Jangle33 · 28/12/2020 20:05

“ The alternative, is to have two parents who both work, but both also have to make sacrifices at work to ensure the DC aren’t in paid childcare all the time - so eg leaving on time, lowering standards at work so aren’t working over weekend etc. This is what DH and I are currently doing and I am happy with it as I don’t think I’m the personality to be a SAHM. But I won’t pretend it’s easy and there are days after a particularly tough week that I think it could all come crashing down on us.”

I still think you can achieve, have a high salary, huge career satisfaction and not work weekends/constant evenings. I am hopeful that the wfh revolution forced by covid May change the world. We both work part time with a combined salary of prob £180k and our kids only do 2 after school sessions per week. I’m bloody proud of that. Clearly not possible with presents schoolers but once you’re past that stage, you don’t have to both be working round the clock to be highly successful.

Jangle33 · 28/12/2020 20:06

Sorry that should say, “not possible with ore schoolers”

Didyousaynutella · 28/12/2020 20:13

Jangle not all careers allow this. I work for the nhs. So would never earn close to that kind of money working part time. Depends on the career and we can’t all do the same thing.

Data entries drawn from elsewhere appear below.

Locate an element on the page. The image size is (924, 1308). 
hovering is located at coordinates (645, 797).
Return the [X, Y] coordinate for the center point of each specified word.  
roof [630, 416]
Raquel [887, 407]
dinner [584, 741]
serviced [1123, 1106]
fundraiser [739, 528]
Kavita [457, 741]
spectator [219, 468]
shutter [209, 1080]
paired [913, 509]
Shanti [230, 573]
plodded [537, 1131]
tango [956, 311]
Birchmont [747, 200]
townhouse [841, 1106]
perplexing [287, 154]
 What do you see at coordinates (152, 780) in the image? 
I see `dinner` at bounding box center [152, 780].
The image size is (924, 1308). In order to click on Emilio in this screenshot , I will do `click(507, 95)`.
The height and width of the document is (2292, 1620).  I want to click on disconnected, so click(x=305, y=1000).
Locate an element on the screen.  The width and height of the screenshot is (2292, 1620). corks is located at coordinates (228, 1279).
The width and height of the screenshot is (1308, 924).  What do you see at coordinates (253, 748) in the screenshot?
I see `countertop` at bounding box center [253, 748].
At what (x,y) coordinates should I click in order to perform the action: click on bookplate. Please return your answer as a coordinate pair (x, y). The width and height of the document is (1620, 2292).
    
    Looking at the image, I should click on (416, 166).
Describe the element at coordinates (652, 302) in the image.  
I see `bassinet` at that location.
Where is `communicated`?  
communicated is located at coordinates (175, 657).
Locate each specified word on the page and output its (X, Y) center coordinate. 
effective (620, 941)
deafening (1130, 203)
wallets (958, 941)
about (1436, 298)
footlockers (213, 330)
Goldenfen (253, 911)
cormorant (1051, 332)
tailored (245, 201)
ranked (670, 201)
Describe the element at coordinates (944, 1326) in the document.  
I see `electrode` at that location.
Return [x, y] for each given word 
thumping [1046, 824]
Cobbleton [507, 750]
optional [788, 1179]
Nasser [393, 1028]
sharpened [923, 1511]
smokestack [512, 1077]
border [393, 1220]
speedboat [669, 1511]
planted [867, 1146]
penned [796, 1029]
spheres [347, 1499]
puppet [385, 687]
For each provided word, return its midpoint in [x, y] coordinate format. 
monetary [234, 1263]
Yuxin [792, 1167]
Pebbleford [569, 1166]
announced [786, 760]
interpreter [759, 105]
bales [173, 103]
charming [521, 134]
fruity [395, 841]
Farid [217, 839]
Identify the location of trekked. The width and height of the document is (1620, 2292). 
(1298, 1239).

MillieEpple · 28/12/2020 20:21

Jangle33 - thats really impressive. But you must see that even with hard work the majority of people are not going to be working part time for a salary of 90k. The vast majority of earners are not higher rate tax payers when working FT and many of these will be very high up in their field.

RUOKHon · 28/12/2020 20:28

We both work part time with a combined salary of prob £180k

Surely you can appreciate that that is extremely unusual and beyond what’s achievable for most careers?

Jangle33 · 28/12/2020 20:36

But this thread is about those men who earn crazy amounts (far more than me!) and they only did it because their wives gave up working. It’s not about the norm/average.

I want to change the narrative - where both partners share the load/earn the money and perhaps aim a little lower.

And I for one would paid a lot higher taxes if it meant the teaching and NHS professions would embrace flexible working/job shares.